Kropotkin, Petr Alekseevich
Born Nov. 27 (Dec. 9), 1842, in Moscow; died Feb. 8, 1921, in Dmitrov; buried in Moscow. Russian revolutionary; one of the theoreticians of anarchism; sociologist, geographer, and geologist. Son of a general who was a wealthy landowner from an old princely family.
Kropotkin was a chamber page to the tsar. After graduating from the Corps of Pages in 1862, he served in the Mounted Cossacks of the Amur and subsequently became commissioner for special affairs under the governor-general of Eastern Siberia. In 1864 he traveled in unexplored regions of northern Manchuria, and in 1865 he went along the northern slope of the Vostochnyi Saian. In 1866 he explored the Patom and Vitim plateaus (the Olekminsk-Vitim expedition of the Russian Geographical Society). At the end of the expedition Kropotkin retired from the civil service (1867) and studied in the physics and mathematics faculty at the University of St. Petersburg. He served on the Statistical Committee of the Ministry of Internal Affairs.
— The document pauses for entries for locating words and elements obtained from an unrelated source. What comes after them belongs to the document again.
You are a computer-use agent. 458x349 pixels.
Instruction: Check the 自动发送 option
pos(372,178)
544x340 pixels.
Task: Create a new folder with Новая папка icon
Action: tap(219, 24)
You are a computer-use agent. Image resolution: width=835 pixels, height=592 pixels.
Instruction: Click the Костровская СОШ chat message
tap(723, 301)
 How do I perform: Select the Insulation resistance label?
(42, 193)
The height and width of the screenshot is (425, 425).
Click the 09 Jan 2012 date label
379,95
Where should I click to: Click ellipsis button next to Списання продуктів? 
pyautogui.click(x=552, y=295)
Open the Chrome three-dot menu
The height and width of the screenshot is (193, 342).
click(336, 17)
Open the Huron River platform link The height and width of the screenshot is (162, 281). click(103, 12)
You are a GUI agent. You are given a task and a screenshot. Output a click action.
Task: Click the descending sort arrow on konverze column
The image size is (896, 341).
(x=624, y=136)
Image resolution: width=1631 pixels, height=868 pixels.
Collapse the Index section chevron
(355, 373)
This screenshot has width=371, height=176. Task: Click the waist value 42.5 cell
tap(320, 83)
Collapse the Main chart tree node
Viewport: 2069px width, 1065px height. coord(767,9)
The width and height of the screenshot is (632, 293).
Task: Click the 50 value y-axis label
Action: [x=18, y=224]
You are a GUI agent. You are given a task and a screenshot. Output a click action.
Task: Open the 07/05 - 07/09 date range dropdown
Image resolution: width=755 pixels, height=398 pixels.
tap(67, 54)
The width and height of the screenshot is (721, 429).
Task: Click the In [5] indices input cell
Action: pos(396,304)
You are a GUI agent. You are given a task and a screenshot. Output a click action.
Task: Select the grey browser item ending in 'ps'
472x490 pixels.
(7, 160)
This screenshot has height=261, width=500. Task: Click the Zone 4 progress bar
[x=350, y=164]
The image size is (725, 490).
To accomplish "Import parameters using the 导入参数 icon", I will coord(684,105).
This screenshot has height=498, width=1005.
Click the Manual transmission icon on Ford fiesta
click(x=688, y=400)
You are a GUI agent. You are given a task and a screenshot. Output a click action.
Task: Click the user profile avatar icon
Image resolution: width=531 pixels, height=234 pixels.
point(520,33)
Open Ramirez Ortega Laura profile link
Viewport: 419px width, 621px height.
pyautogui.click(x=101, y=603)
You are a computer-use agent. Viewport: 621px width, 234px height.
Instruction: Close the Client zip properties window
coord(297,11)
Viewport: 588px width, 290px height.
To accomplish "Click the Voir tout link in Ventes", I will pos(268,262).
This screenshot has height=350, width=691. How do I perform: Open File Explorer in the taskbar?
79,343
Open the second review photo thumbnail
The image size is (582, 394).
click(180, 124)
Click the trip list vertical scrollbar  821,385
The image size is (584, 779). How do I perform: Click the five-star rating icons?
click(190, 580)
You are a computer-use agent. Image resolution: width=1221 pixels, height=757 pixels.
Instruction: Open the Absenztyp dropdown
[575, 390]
Influenced to a significant extent by Kolokol and Sovremennik,Kropotkin’s democratic views took shape while he was still in the Corps of Pages and developed further during his stay in Siberia, where he observed the life of the people and witnessed the Irkutsk court-martial of the participants in the Krugobaikal Uprising (1866). Later, the revolutionary movement in Western Europe (especially the Paris Commune of 1871), the work of the First International, and his reading of socialist literature imparted a revolutionary character to his views. In the beginning of 1872, after visiting Belgium and Switzerland, he aligned himself with the Bakuninist wing of the International. Returning to Russia in May, he joined the Chaikovskii circle.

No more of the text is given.